━━━ 抜粋 ━━━

死神の矢 概要と解説

死神の矢

出典: フリー百科事典『ウィキペディア(Wikipedia)』 (2023/06/10 00:35 UTC 版)

概要と解説

原形は『面白倶楽部』1956年昭和31年)3月号に掲載された短編で、同年5月、東京文芸社から約3倍半の長さに改稿され、書き下ろしされた。

巻頭のユリシーズの伝説にならった弓勢(ゆんぜい)比べによる婿選びは、アール・デア・ビガーズの『チャーリー・チャン最後の事件』によるもので、横溝正史はこの作品を『探偵小説』誌の編集に携わっていた1932年(昭和7年)に読んでいる。正史はこの設定を『人形佐七捕物帖』の『三本の矢』として流用し、さらに現代劇として創作したのが本作である[1]

長編は角川文庫『死神の矢』 (ISBN 978-4-04-112354-6) ・春陽文庫『死神の矢』 (ISBN 978-4-394-39517-1) として出版されていた。原形の短編は出版芸術社、のちに光文社文庫から発行された『金田一耕助の新冒険』 (ISBN 978-4-334-73276-9) に収録されている。

━━━ 提供エントリ ━━━

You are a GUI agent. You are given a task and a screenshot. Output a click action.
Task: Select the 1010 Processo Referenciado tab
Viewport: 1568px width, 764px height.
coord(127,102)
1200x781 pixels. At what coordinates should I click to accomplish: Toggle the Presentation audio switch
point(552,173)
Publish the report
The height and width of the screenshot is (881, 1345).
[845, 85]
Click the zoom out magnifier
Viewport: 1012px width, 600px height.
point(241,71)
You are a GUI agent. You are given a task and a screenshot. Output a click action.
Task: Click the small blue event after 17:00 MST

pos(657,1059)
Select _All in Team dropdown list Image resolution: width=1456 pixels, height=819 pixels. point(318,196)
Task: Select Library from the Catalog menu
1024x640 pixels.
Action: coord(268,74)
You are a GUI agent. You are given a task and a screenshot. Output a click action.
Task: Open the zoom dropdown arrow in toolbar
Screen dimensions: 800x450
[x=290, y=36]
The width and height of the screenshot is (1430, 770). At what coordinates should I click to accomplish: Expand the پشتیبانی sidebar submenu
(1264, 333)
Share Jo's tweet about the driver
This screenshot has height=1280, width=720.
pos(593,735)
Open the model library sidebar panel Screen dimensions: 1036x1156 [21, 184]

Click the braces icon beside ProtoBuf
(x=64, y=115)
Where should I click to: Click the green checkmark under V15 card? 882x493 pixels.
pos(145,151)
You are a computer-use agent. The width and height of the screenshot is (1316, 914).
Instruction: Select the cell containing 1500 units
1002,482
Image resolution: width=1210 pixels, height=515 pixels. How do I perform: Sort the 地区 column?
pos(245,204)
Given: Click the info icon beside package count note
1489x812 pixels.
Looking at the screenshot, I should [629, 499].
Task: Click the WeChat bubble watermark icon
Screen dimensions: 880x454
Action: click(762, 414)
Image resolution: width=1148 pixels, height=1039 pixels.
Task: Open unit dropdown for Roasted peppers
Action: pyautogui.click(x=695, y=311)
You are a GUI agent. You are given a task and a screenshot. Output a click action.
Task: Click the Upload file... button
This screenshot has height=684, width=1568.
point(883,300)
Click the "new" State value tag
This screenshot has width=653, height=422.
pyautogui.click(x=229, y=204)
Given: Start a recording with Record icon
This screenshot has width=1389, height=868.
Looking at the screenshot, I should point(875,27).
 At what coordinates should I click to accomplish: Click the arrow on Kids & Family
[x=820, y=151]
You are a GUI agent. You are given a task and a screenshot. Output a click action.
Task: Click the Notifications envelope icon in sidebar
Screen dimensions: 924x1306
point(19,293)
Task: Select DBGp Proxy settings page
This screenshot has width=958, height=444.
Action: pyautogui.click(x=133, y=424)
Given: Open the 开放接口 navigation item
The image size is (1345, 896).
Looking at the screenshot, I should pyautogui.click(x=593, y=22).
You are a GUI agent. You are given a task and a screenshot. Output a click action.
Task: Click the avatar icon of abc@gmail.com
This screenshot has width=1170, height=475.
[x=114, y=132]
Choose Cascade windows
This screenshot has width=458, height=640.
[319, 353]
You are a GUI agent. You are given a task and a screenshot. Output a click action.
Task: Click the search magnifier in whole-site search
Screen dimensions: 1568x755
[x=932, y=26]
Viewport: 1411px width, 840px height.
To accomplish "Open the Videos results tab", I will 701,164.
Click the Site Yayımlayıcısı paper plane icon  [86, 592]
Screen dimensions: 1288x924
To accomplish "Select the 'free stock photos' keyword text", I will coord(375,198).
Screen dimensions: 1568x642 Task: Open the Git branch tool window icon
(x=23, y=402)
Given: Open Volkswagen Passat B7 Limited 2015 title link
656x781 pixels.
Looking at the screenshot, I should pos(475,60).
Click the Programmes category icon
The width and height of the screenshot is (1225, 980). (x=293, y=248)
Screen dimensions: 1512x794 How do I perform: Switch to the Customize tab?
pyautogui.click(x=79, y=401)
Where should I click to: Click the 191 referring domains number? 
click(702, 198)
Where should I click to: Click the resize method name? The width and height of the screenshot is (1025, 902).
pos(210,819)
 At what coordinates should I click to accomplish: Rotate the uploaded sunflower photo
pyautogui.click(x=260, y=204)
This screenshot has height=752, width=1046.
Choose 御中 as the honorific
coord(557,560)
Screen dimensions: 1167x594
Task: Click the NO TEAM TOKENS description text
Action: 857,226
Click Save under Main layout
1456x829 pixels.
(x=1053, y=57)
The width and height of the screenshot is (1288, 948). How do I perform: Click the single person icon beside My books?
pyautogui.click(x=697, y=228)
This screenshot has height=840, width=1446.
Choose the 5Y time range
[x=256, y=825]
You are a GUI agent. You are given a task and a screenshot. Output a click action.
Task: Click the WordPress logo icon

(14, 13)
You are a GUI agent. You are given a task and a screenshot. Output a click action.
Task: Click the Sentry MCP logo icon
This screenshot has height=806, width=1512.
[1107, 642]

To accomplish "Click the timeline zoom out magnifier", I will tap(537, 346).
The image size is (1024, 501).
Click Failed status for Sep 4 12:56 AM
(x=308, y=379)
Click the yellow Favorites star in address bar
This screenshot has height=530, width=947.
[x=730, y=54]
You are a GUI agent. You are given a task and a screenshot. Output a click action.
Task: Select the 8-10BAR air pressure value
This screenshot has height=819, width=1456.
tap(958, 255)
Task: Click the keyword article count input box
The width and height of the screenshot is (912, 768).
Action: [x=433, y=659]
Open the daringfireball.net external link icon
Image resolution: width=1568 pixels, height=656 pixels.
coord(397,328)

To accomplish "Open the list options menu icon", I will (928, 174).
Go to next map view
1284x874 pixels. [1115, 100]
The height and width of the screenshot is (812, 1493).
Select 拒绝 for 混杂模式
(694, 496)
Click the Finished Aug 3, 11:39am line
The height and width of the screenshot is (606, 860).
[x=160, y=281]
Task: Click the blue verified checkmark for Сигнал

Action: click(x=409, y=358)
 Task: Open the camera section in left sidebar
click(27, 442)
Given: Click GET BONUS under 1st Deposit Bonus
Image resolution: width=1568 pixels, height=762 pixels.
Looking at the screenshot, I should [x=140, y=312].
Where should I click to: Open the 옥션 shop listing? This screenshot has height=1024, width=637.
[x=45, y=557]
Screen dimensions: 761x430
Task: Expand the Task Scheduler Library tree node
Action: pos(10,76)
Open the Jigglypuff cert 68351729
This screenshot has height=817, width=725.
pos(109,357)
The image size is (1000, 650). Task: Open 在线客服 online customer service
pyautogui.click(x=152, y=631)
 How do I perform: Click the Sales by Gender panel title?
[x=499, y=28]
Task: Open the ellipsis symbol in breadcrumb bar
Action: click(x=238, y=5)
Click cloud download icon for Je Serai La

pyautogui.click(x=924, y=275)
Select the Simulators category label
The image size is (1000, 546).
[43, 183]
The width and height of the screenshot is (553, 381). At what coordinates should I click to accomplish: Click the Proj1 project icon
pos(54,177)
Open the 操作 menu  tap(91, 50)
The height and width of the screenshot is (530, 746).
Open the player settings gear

━━━

[指示事項]
1. エントリのうち、「Where should I click to: Click the green」を含む行に始まり「[x=932, y=26]」を含む行で終わる範囲を、「icon」を「symbol」に置き換えて書き直してください。それ以外の部分は一切変えないでください。
2. 『死神の矢』の解説文を、示されている最後の文の後から書き継いでください。
『死神の矢』の解説文とエントリは、互いに独立した別個の資料です。

[課題別の解答]
1.
Where should I click to: Click the green checkmark under V15 card? 882x493 pixels.
pos(145,151)
You are a computer-use agent. The width and height of the screenshot is (1316, 914).
Instruction: Select the cell containing 1500 units
1002,482
Image resolution: width=1210 pixels, height=515 pixels. How do I perform: Sort the 地区 column?
pos(245,204)
Given: Click the info symbol beside package count note
1489x812 pixels.
Looking at the screenshot, I should [629, 499].
Task: Click the WeChat bubble watermark symbol
Screen dimensions: 880x454
Action: click(762, 414)
Image resolution: width=1148 pixels, height=1039 pixels.
Task: Open unit dropdown for Roasted peppers
Action: pyautogui.click(x=695, y=311)
You are a GUI agent. You are given a task and a screenshot. Output a click action.
Task: Click the Upload file... button
This screenshot has height=684, width=1568.
point(883,300)
Click the "new" State value tag
This screenshot has width=653, height=422.
pyautogui.click(x=229, y=204)
Given: Start a recording with Record symbol
This screenshot has width=1389, height=868.
Looking at the screenshot, I should point(875,27).
 At what coordinates should I click to accomplish: Click the arrow on Kids & Family
[x=820, y=151]
You are a GUI agent. You are given a task and a screenshot. Output a click action.
Task: Click the Notifications envelope symbol in sidebar
Screen dimensions: 924x1306
point(19,293)
Task: Select DBGp Proxy settings page
This screenshot has width=958, height=444.
Action: pyautogui.click(x=133, y=424)
Given: Open the 开放接口 navigation item
The image size is (1345, 896).
Looking at the screenshot, I should pyautogui.click(x=593, y=22).
You are a GUI agent. You are given a task and a screenshot. Output a click action.
Task: Click the avatar symbol of abc@gmail.com
This screenshot has width=1170, height=475.
[x=114, y=132]
Choose Cascade windows
This screenshot has width=458, height=640.
[319, 353]
You are a GUI agent. You are given a task and a screenshot. Output a click action.
Task: Click the search magnifier in whole-site search
Screen dimensions: 1568x755
[x=932, y=26]

2.
作者は「矢」のついた題名を好む傾向にあり、捕物帖でも上述の『三本の矢』のほかに、『白羽の矢』・『恋の通し矢』・『当り矢』などがあり、金田一シリーズにもほかに『毒の矢』がある。由利・三津木シリーズにも『神の矢』があり、雑誌『ロック』の廃刊により2回連載で未完に終わった[2]

あらすじ

考古学者にして弓の蒐集家である古館博士は娘・早苗の3人の求婚者に弓勢比べをさせて婿選びをしようとしていた。言い出したら後へ引かない父親の性格を承知している早苗は諦めており、博士の弟子の加納もこの企てに危惧の念を抱いている様子である。翌朝、早苗の家庭教師である達子は、博士の家に来ていた金田一に対し、早苗は矢など当たらないと高をくくっている、3人はいずれも早苗の気に入るような人物ではないと話す。

そこへ求婚者たちのうち高見沢と神部、そして松野、相良、河合の師弟が到着する。5人は高見沢の運転で自動車で来ており、伊沢も同乗していたが頭痛がするといって海岸の方へ行ったという。そこへ博士が3色に塗り分けた矢を持って現れ、遅れていた伊沢も合流した。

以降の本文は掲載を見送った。